The graph are generated by: sq.gr.spatial_neighbors(adata, n_rings=1, coord_type="grid", n_neighs=4, library_key="library_id"), and there are four libraries in my anndata objects.

It is said in the tutorial: The function builds a spatial graph and saves its adjacency matrix to adata.obsp['spatial_connectivities'] and weighted adjacency matrix to adata.obsp['spatial_distances'] by default. Note that it can also build a a graph from a square grid, just set n_neighs = 4. Here is the graph structure of my anndata object: output

Then when I ran: hs = hotspot.Hotspot(adata,layer_key="counts",latent_obsm_key=None,distances_obsp_key="spatial_distances") hs.create_knn_graph(weighted_graph=False, n_neighbors=4, neighborhood_factor=3, approx_neighbors=False)

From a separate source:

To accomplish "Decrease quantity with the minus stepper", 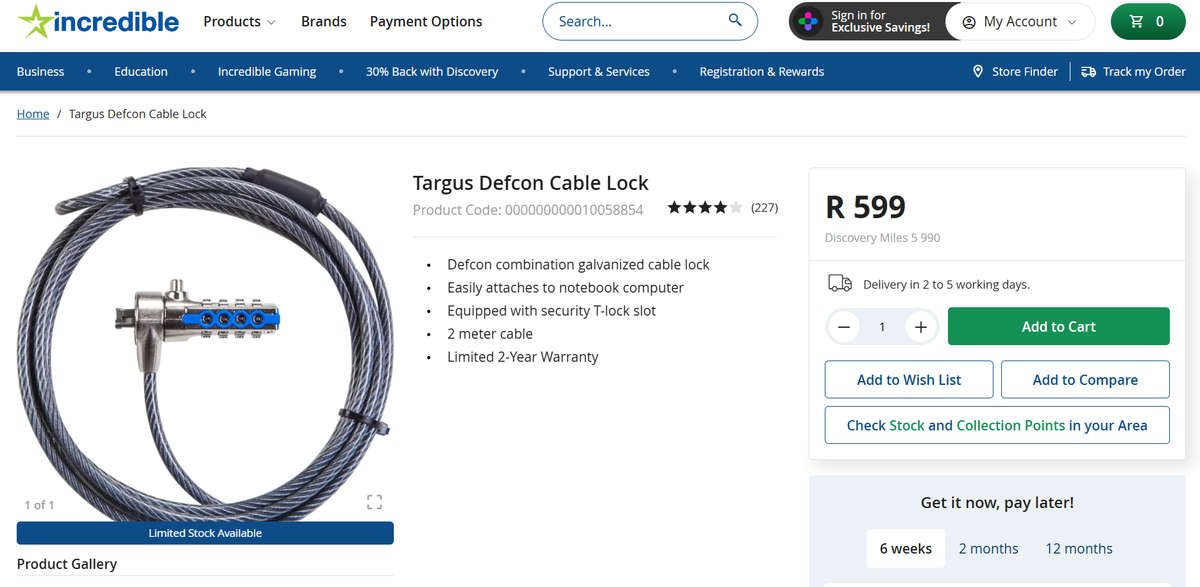I will 843,326.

An error occurred: ValueError: 4 neighbors per samples are required, but some samples have only 1 neighbors in precomputed graph matrix. Decrease number of neighbors used or recompute the graph with more neighbors. So how to use the spatial_distances stored in an anndata object ?

wangjiawen2013 commented 2 years ago

There are four libraries in the anndata object, so I compute the neighbors corresponding to each library with the parameter "library_key="library_id" using squidpy gr.spatial_neighbors. I think hostpot will treat them separately, and that's why I use "distances_obsp_key="spatial_distances", not latent_obsm_key="spatial".

adamgayoso commented 2 years ago

It makes sense that spots on the edges or corners will have fewer than 4 neighbors. You might consider removing those spots to make hotspot work temporarily.